▸ **Brief**
Copy out all of the rows below, with every "GUI agent" changed to "screen assistant" and everything else left unchanged.

* * * *

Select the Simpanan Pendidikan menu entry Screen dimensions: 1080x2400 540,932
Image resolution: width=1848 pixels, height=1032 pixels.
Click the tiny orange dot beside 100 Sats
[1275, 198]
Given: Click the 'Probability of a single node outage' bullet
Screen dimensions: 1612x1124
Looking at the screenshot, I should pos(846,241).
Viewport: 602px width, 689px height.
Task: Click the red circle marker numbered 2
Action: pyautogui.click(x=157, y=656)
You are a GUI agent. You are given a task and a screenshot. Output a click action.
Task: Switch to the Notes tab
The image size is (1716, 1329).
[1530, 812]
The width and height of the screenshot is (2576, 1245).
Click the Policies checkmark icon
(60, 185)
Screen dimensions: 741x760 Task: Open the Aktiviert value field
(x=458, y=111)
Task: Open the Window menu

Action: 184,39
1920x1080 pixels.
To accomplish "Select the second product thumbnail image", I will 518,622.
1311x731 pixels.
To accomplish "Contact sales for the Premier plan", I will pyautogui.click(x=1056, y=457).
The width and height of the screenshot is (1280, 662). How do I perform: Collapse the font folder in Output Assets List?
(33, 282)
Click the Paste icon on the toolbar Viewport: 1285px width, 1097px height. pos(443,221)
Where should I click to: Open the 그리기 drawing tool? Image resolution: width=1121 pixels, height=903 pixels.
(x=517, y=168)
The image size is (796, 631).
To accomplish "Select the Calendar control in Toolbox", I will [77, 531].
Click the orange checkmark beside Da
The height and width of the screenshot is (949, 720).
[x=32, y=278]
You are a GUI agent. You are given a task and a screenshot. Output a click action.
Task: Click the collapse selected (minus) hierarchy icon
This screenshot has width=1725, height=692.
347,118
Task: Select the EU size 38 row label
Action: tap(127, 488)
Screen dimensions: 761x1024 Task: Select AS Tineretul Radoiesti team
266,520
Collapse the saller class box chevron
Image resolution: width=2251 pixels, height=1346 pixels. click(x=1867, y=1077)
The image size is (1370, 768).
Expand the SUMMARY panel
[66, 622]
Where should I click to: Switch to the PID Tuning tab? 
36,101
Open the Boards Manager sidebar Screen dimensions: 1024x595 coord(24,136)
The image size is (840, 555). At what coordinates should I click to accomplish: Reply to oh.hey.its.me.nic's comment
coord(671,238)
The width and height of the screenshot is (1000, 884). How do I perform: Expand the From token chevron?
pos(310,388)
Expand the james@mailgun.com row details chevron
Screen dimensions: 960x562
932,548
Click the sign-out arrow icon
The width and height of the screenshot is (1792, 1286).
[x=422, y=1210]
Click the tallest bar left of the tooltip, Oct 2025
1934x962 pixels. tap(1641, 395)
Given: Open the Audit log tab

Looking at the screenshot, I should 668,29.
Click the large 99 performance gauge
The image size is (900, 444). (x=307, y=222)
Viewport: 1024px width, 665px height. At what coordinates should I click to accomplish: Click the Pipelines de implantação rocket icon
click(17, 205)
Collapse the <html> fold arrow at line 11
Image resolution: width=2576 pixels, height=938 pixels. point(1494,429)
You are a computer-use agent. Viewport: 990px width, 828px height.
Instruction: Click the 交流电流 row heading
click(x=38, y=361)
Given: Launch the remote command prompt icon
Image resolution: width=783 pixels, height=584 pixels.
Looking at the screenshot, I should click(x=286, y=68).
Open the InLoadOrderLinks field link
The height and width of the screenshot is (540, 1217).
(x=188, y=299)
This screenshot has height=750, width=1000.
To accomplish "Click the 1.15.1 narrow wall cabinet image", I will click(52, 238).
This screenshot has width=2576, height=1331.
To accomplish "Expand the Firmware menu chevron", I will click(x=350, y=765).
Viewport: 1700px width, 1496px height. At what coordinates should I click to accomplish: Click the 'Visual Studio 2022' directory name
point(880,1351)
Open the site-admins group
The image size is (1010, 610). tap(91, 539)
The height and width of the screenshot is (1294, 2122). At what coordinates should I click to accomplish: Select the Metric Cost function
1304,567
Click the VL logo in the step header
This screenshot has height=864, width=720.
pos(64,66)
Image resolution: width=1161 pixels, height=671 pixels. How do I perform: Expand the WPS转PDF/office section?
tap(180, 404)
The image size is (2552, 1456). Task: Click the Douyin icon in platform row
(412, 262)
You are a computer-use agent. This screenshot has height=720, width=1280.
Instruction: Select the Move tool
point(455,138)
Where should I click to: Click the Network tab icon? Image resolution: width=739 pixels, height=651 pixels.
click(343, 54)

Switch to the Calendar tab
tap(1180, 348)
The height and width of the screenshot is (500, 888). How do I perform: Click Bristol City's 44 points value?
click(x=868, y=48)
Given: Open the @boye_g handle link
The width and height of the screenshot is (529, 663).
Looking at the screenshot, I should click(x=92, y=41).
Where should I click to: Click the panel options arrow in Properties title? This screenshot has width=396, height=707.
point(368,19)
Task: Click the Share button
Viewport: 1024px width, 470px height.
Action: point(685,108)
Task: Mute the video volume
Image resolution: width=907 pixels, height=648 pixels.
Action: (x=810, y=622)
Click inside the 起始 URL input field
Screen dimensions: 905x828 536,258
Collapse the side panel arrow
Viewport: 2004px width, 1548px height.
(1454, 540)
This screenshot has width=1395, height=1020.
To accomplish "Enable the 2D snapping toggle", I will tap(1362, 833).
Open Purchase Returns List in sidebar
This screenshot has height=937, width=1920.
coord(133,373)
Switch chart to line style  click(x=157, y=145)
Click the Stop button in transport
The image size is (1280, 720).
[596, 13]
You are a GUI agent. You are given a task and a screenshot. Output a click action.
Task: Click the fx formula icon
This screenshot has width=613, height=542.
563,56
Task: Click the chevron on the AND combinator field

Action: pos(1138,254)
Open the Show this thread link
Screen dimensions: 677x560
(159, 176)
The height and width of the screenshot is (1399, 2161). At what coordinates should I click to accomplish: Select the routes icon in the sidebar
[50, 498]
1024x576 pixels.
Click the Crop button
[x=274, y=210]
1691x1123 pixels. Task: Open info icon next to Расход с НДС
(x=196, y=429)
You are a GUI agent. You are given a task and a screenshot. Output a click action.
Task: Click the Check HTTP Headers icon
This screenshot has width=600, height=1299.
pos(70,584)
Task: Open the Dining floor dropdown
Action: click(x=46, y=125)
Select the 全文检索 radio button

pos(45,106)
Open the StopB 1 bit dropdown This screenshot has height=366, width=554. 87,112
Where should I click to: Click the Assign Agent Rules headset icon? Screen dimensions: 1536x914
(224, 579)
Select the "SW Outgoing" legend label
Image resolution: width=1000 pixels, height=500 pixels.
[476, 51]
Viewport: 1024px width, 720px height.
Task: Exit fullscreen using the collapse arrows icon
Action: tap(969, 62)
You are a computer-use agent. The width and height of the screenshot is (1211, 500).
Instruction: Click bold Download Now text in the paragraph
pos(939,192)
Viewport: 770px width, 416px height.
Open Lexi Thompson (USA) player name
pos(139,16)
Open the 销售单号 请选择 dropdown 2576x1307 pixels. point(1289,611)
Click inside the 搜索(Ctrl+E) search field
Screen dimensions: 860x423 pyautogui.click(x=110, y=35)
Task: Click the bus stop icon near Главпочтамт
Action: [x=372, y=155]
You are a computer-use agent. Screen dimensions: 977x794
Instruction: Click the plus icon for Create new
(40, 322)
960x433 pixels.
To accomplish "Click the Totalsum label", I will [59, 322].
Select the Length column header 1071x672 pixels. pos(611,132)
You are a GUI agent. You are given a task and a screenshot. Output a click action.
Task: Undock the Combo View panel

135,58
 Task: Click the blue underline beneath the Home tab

* * * *

▸ **Exercise solution**
Select the Simpanan Pendidikan menu entry Screen dimensions: 1080x2400 540,932
Image resolution: width=1848 pixels, height=1032 pixels.
Click the tiny orange dot beside 100 Sats
[1275, 198]
Given: Click the 'Probability of a single node outage' bullet
Screen dimensions: 1612x1124
Looking at the screenshot, I should pos(846,241).
Viewport: 602px width, 689px height.
Task: Click the red circle marker numbered 2
Action: pyautogui.click(x=157, y=656)
You are a screen assistant. You are given a task and a screenshot. Output a click action.
Task: Switch to the Notes tab
The image size is (1716, 1329).
[1530, 812]
The width and height of the screenshot is (2576, 1245).
Click the Policies checkmark icon
(60, 185)
Screen dimensions: 741x760 Task: Open the Aktiviert value field
(x=458, y=111)
Task: Open the Window menu

Action: 184,39
1920x1080 pixels.
To accomplish "Select the second product thumbnail image", I will 518,622.
1311x731 pixels.
To accomplish "Contact sales for the Premier plan", I will pyautogui.click(x=1056, y=457).
The width and height of the screenshot is (1280, 662). How do I perform: Collapse the font folder in Output Assets List?
(33, 282)
Click the Paste icon on the toolbar Viewport: 1285px width, 1097px height. pos(443,221)
Where should I click to: Open the 그리기 drawing tool? Image resolution: width=1121 pixels, height=903 pixels.
(x=517, y=168)
The image size is (796, 631).
To accomplish "Select the Calendar control in Toolbox", I will [77, 531].
Click the orange checkmark beside Da
The height and width of the screenshot is (949, 720).
[x=32, y=278]
You are a screen assistant. You are given a task and a screenshot. Output a click action.
Task: Click the collapse selected (minus) hierarchy icon
This screenshot has width=1725, height=692.
347,118
Task: Select the EU size 38 row label
Action: tap(127, 488)
Screen dimensions: 761x1024 Task: Select AS Tineretul Radoiesti team
266,520
Collapse the saller class box chevron
Image resolution: width=2251 pixels, height=1346 pixels. click(x=1867, y=1077)
The image size is (1370, 768).
Expand the SUMMARY panel
[66, 622]
Where should I click to: Switch to the PID Tuning tab? 
36,101
Open the Boards Manager sidebar Screen dimensions: 1024x595 coord(24,136)
The image size is (840, 555). At what coordinates should I click to accomplish: Reply to oh.hey.its.me.nic's comment
coord(671,238)
The width and height of the screenshot is (1000, 884). How do I perform: Expand the From token chevron?
pos(310,388)
Expand the james@mailgun.com row details chevron
Screen dimensions: 960x562
932,548
Click the sign-out arrow icon
The width and height of the screenshot is (1792, 1286).
[x=422, y=1210]
Click the tallest bar left of the tooltip, Oct 2025
1934x962 pixels. tap(1641, 395)
Given: Open the Audit log tab

Looking at the screenshot, I should 668,29.
Click the large 99 performance gauge
The image size is (900, 444). (x=307, y=222)
Viewport: 1024px width, 665px height. At what coordinates should I click to accomplish: Click the Pipelines de implantação rocket icon
click(17, 205)
Collapse the <html> fold arrow at line 11
Image resolution: width=2576 pixels, height=938 pixels. point(1494,429)
You are a computer-use agent. Viewport: 990px width, 828px height.
Instruction: Click the 交流电流 row heading
click(x=38, y=361)
Given: Launch the remote command prompt icon
Image resolution: width=783 pixels, height=584 pixels.
Looking at the screenshot, I should click(x=286, y=68).
Open the InLoadOrderLinks field link
The height and width of the screenshot is (540, 1217).
(x=188, y=299)
This screenshot has height=750, width=1000.
To accomplish "Click the 1.15.1 narrow wall cabinet image", I will click(52, 238).
This screenshot has width=2576, height=1331.
To accomplish "Expand the Firmware menu chevron", I will click(x=350, y=765).
Viewport: 1700px width, 1496px height. At what coordinates should I click to accomplish: Click the 'Visual Studio 2022' directory name
point(880,1351)
Open the site-admins group
The image size is (1010, 610). tap(91, 539)
The height and width of the screenshot is (1294, 2122). At what coordinates should I click to accomplish: Select the Metric Cost function
1304,567
Click the VL logo in the step header
This screenshot has height=864, width=720.
pos(64,66)
Image resolution: width=1161 pixels, height=671 pixels. How do I perform: Expand the WPS转PDF/office section?
tap(180, 404)
The image size is (2552, 1456). Task: Click the Douyin icon in platform row
(412, 262)
You are a computer-use agent. This screenshot has height=720, width=1280.
Instruction: Select the Move tool
point(455,138)
Where should I click to: Click the Network tab icon? Image resolution: width=739 pixels, height=651 pixels.
click(343, 54)

Switch to the Calendar tab
tap(1180, 348)
The height and width of the screenshot is (500, 888). How do I perform: Click Bristol City's 44 points value?
click(x=868, y=48)
Given: Open the @boye_g handle link
The width and height of the screenshot is (529, 663).
Looking at the screenshot, I should click(x=92, y=41).
Where should I click to: Click the panel options arrow in Properties title? This screenshot has width=396, height=707.
point(368,19)
Task: Click the Share button
Viewport: 1024px width, 470px height.
Action: point(685,108)
Task: Mute the video volume
Image resolution: width=907 pixels, height=648 pixels.
Action: (x=810, y=622)
Click inside the 起始 URL input field
Screen dimensions: 905x828 536,258
Collapse the side panel arrow
Viewport: 2004px width, 1548px height.
(1454, 540)
This screenshot has width=1395, height=1020.
To accomplish "Enable the 2D snapping toggle", I will tap(1362, 833).
Open Purchase Returns List in sidebar
This screenshot has height=937, width=1920.
coord(133,373)
Switch chart to line style  click(x=157, y=145)
Click the Stop button in transport
The image size is (1280, 720).
[596, 13]
You are a screen assistant. You are given a task and a screenshot. Output a click action.
Task: Click the fx formula icon
This screenshot has width=613, height=542.
563,56
Task: Click the chevron on the AND combinator field

Action: pos(1138,254)
Open the Show this thread link
Screen dimensions: 677x560
(159, 176)
The height and width of the screenshot is (1399, 2161). At what coordinates should I click to accomplish: Select the routes icon in the sidebar
[50, 498]
1024x576 pixels.
Click the Crop button
[x=274, y=210]
1691x1123 pixels. Task: Open info icon next to Расход с НДС
(x=196, y=429)
You are a screen assistant. You are given a task and a screenshot. Output a click action.
Task: Click the Check HTTP Headers icon
This screenshot has width=600, height=1299.
pos(70,584)
Task: Open the Dining floor dropdown
Action: click(x=46, y=125)
Select the 全文检索 radio button

pos(45,106)
Open the StopB 1 bit dropdown This screenshot has height=366, width=554. 87,112
Where should I click to: Click the Assign Agent Rules headset icon? Screen dimensions: 1536x914
(224, 579)
Select the "SW Outgoing" legend label
Image resolution: width=1000 pixels, height=500 pixels.
[476, 51]
Viewport: 1024px width, 720px height.
Task: Exit fullscreen using the collapse arrows icon
Action: tap(969, 62)
You are a computer-use agent. The width and height of the screenshot is (1211, 500).
Instruction: Click bold Download Now text in the paragraph
pos(939,192)
Viewport: 770px width, 416px height.
Open Lexi Thompson (USA) player name
pos(139,16)
Open the 销售单号 请选择 dropdown 2576x1307 pixels. point(1289,611)
Click inside the 搜索(Ctrl+E) search field
Screen dimensions: 860x423 pyautogui.click(x=110, y=35)
Task: Click the bus stop icon near Главпочтамт
Action: [x=372, y=155]
You are a computer-use agent. Screen dimensions: 977x794
Instruction: Click the plus icon for Create new
(40, 322)
960x433 pixels.
To accomplish "Click the Totalsum label", I will [59, 322].
Select the Length column header 1071x672 pixels. pos(611,132)
You are a screen assistant. You are given a task and a screenshot. Output a click action.
Task: Undock the Combo View panel

135,58
 Task: Click the blue underline beneath the Home tab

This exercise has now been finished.